*** The input ***

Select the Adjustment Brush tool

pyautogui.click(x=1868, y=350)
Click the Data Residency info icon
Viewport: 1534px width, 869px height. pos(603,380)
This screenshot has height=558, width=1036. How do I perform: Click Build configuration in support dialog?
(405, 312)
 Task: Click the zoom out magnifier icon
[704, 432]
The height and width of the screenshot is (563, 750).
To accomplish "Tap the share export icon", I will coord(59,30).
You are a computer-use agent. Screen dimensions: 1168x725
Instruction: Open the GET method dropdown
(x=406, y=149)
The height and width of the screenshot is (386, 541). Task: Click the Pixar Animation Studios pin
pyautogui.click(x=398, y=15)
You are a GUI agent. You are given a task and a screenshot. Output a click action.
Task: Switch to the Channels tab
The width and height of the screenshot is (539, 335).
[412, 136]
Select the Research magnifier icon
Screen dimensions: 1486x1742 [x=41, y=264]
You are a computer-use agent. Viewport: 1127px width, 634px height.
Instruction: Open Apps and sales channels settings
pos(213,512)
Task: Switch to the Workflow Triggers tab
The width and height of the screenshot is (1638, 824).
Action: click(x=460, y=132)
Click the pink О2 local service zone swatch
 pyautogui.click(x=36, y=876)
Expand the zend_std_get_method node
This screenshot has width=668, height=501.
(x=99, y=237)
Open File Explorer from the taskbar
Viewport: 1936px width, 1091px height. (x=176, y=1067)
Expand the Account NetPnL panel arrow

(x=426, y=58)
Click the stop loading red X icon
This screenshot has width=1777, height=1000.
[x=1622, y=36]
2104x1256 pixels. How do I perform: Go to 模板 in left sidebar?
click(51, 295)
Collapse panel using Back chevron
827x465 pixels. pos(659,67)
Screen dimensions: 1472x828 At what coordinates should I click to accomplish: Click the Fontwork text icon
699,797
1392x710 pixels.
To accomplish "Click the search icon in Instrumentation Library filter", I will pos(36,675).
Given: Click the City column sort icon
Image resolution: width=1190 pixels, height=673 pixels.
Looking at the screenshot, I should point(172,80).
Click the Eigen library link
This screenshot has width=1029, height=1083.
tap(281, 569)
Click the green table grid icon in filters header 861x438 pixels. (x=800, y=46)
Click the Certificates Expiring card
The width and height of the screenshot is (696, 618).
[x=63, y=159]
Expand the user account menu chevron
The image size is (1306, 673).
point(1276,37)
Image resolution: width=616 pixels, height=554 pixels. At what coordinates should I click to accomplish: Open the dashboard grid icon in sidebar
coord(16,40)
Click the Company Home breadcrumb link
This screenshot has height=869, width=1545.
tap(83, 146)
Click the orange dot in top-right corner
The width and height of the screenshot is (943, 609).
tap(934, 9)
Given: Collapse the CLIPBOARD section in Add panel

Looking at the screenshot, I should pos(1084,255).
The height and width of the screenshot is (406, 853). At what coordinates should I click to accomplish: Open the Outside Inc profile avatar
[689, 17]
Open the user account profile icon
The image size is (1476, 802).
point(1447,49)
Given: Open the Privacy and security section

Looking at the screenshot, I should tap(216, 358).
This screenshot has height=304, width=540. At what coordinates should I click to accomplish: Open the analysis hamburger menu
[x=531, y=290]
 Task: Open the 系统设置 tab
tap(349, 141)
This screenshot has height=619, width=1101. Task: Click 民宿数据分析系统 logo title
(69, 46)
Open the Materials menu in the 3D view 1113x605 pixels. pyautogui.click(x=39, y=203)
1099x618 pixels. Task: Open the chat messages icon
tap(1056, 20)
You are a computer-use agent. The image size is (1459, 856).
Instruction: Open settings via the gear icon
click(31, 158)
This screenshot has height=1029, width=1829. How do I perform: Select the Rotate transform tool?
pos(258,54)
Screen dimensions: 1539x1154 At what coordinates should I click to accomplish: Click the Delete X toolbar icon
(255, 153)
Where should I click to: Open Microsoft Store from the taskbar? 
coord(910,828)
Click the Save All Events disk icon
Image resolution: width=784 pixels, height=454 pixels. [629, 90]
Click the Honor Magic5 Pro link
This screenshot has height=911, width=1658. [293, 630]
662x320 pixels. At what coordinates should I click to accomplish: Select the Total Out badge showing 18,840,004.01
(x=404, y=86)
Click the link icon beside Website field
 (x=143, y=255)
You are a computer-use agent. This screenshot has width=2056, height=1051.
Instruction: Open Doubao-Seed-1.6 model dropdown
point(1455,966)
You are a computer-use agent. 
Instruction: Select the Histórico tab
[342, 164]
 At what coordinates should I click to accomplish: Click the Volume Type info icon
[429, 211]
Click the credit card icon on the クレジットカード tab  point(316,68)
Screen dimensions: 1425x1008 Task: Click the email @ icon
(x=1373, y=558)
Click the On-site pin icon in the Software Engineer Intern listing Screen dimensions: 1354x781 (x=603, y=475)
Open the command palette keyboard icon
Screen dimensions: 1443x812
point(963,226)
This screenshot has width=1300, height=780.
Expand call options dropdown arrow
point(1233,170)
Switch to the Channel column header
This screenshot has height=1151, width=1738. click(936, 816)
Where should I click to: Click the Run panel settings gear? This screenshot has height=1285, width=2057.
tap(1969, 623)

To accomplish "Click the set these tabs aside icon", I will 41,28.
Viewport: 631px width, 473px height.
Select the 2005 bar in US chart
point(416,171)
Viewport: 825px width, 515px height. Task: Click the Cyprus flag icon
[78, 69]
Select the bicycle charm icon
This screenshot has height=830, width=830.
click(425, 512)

*** End of The input ***

Given the data above, transcribe exactly the lines from the one containing "1392x710 pixels." down to the one containing "Click the Certificates Expiring card", and no others.

1392x710 pixels.
To accomplish "Click the search icon in Instrumentation Library filter", I will pos(36,675).
Given: Click the City column sort icon
Image resolution: width=1190 pixels, height=673 pixels.
Looking at the screenshot, I should point(172,80).
Click the Eigen library link
This screenshot has width=1029, height=1083.
tap(281, 569)
Click the green table grid icon in filters header 861x438 pixels. (x=800, y=46)
Click the Certificates Expiring card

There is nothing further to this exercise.